Search code examples
javagoogle-searchgoogle-search-apiurl-parsing

Retrieving word definitions from google java


I have a list of words (1K+) in a file, and I would like to get their definitions and save them. I was thinking about getting their definitions from Google, as it's the first thing that it shows. The way I thought about doing that is quite rudimental, which is to create a URL instance pointing to the Goole search of the given word, and read the content using streams. Then, "filter" the definition, which is always in between "data-dobid="dfn"><.span>" and "<./span>"

For example:

[...]data-dobid="dfn"><.span>. unwilling or refusing to change one's views or to agree about something<./span>.[...]

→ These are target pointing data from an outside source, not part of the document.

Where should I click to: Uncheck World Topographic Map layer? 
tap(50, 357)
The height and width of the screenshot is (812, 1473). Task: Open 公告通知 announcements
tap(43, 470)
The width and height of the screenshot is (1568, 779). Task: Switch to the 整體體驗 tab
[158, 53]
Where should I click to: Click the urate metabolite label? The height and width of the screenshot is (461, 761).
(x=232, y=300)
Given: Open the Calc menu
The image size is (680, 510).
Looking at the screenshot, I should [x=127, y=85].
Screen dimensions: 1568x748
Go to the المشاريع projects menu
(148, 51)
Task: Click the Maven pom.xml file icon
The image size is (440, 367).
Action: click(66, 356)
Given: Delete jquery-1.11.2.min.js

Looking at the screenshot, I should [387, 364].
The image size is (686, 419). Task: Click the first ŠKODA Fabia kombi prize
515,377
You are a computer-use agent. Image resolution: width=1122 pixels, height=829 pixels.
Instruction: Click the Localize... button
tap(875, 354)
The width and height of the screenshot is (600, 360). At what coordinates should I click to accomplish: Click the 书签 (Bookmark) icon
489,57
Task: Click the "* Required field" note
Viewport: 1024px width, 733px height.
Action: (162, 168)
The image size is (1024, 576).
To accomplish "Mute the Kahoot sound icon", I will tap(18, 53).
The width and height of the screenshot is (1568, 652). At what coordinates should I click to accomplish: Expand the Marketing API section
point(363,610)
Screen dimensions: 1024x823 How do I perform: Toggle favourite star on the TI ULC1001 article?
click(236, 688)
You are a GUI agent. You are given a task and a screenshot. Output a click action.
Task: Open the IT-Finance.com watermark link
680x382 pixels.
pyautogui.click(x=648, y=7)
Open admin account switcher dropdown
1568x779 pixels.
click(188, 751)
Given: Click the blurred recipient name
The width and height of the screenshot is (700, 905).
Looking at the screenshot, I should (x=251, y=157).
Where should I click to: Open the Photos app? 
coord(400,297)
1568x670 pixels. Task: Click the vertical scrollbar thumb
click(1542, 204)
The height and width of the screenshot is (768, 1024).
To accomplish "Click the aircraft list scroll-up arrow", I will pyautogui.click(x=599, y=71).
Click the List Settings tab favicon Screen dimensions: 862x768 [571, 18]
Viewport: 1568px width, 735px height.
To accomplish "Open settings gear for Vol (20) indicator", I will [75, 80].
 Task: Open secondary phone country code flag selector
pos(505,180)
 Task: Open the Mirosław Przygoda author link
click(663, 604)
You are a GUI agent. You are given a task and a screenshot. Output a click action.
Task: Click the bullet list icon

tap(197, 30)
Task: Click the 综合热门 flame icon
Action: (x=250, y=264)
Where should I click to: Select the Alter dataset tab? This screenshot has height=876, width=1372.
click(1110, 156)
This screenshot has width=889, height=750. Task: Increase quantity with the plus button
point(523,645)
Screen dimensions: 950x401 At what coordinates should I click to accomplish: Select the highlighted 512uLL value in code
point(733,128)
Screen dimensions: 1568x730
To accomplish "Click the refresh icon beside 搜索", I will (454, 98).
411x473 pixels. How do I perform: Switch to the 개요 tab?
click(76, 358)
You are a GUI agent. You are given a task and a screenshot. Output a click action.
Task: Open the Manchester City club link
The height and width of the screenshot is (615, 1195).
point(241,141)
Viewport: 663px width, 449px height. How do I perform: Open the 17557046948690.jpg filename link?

Which is the definition of intransigent

However I would like to know if there is a more "efficient" way of doing so, for example without retrieving all the other results of the search. And also, If it's possible to load multiple results in a background thread so that when I want to "decode" a definition and save it, I don't always have to be waiting for the search to be completed.


Solution

  • The more efficient approach is to download a dictionary which you can then load locally. This gives you a local file or database that is readily searchable.

    This approach is not only computationally efficient but it also will ensure you're are using the information correctly under its license. What you are proposing is commonly called "scraping" and may go against various licenses and terms of service.

    This blog post lists several freely available and freely licensed dictionaries.

    This AskUbuntu.SE question describes some more of the technical work required to acquire a free dictionary and reference it from the command line. You would want to replicate these reading patterns to load the data in Java.

    Yet another approach would be to use a freely available and appropriately licensed API such as https://dictionaryapi.com/ . This would still use HTTP calls but is clearly licensed and is also an explicit API for looking up human-language word defintions. This is an advantage over scraping Google because you won't have to parse HTML and it is appropriately licensed for you to use it.

    Finally there are some similar, if not duplicate, questions on StackOverflow and StackExchange such as this one: How to implement an English dictionary in Java?